John Felder, Sunday’s alumni speaker, recounted how he and many of his fellow students advocated for change on campus five decades ago during the 1969 Black Student Strike. The strike led to the creation of the Afro-American Studies Department, which is celebrating its 50th anniversary on campus this academic year.
“It has fostered deeper understanding of our intertwined cultures,” Felder said of the department. “It continues to speak of our rich diversity. We are very proud of the role we played in this achievement.”
Felder’s remarks resonated with Vershawn Hansen, of Chicago, who earned a bachelor’s degree in neurobiology
Sunday. Hansen was among the organizers last year of a new campus group called the Student Inclusion Coalition, which seeks to ensure that university administrators prioritize the safety and adequate support of students of color. Group members say they are carrying on the work Felder and other alumni began more than 50 years ago.

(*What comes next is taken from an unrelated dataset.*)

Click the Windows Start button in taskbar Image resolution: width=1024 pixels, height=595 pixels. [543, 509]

“This work is meaningful because the fight is much bigger than us,” says Hansen, who aspires to be a physician.
Given the necessity of a virtual ceremony, the university took several steps to make winter 2020 commencement special. Graduates were able to purchase “Bucky Boards” — photo cutouts of themselves to place in the seats at the Kohl Center. They could upload a selfie to a UW-themed virtual photo booth and set up watch parties on Facebook. As a special gift, any graduate renting or purchasing a cap and gown received a free celebration kit: a UW-branded face covering, a confetti popper and a refrigerator pennant magnet.
One group of students got really ambitious and designed an online virtual commencement experience. The software allows graduating Badgers to select avatars, type in degree information, and interact with a computer-generated Chancellor Blank while receiving a virtual diploma at Camp Randall. Participants can chat with each other and even dance to “Jump Around,” a tradition at Badger football games.

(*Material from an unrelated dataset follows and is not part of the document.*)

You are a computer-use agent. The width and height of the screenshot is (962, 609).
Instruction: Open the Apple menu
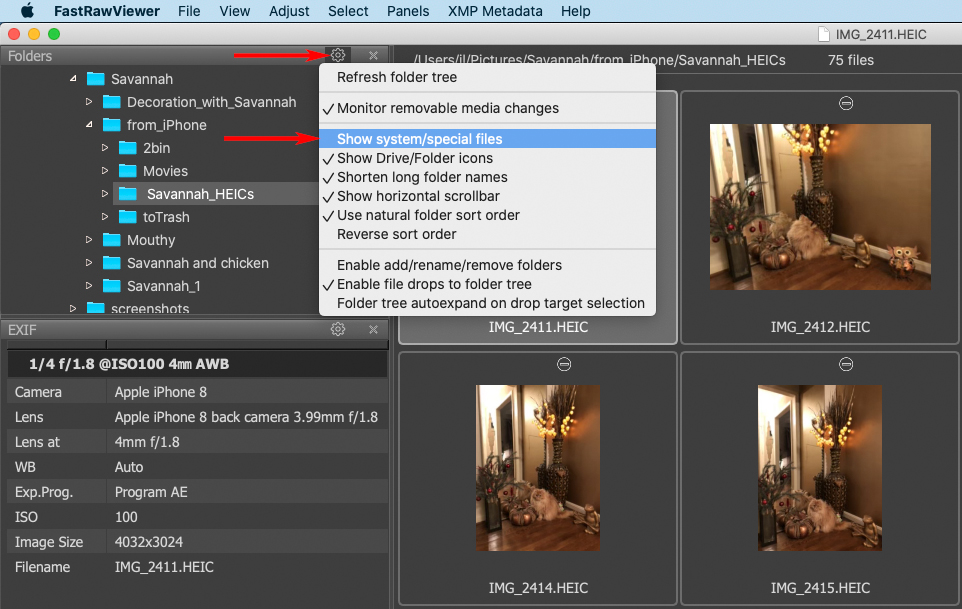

“Some of my friends who graduated last spring really missed the in-person ceremony and wanted an opportunity to connect more with others,” says senior Zhiyue Ding, a computer science and math major who will graduate in the spring. “I came up with this idea so that graduates could have at least some limited interaction with each other.”
Sunday’s virtual ceremony concluded with a special rendition of “Varsity” by alumnus and Tony Award-winning Broadway star André De Shields.
Ashtyn Gutzman watched from her home near Cambria, Wisconsin, about an hour north of Madison. The ceremony took her back to her first semester on campus and move-in day. She was a nervous farm girl from a small high school, unsure whether a big university would suit her.
“There were more people on my dorm floor than in my graduating class,” she said. “But it’s crazy how you build community at UW–Madison. So many of those people I met those first few days are still my best friends.”
This past year has been a momentous one for Gutzman. She finished her bachelor’s degree in agricultural business management and purchased a farm with her fiancé, now husband. A few days before commencement, she traveled to Madison in cap and gown and took photos on the steps of Agricultural Hall. She needed closure, a final goodbye, she said. The virtual commencement ceremony provided that, too.
“I still feel like we’re all together, though across the globe,” she said. “And that’s something UW–Madison has always provided.”